*WORK REQUIRED*.
Retype every record below exactly as it appears.

*PROVIDED RECORDS*.
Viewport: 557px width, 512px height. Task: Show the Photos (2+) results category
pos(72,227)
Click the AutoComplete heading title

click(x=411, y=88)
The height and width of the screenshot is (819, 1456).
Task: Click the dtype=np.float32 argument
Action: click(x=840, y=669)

*EXERCISE ANSWER*.
Viewport: 557px width, 512px height. Task: Show the Photos (2+) results category
pos(72,227)
Click the AutoComplete heading title

click(x=411, y=88)
The height and width of the screenshot is (819, 1456).
Task: Click the dtype=np.float32 argument
Action: click(x=840, y=669)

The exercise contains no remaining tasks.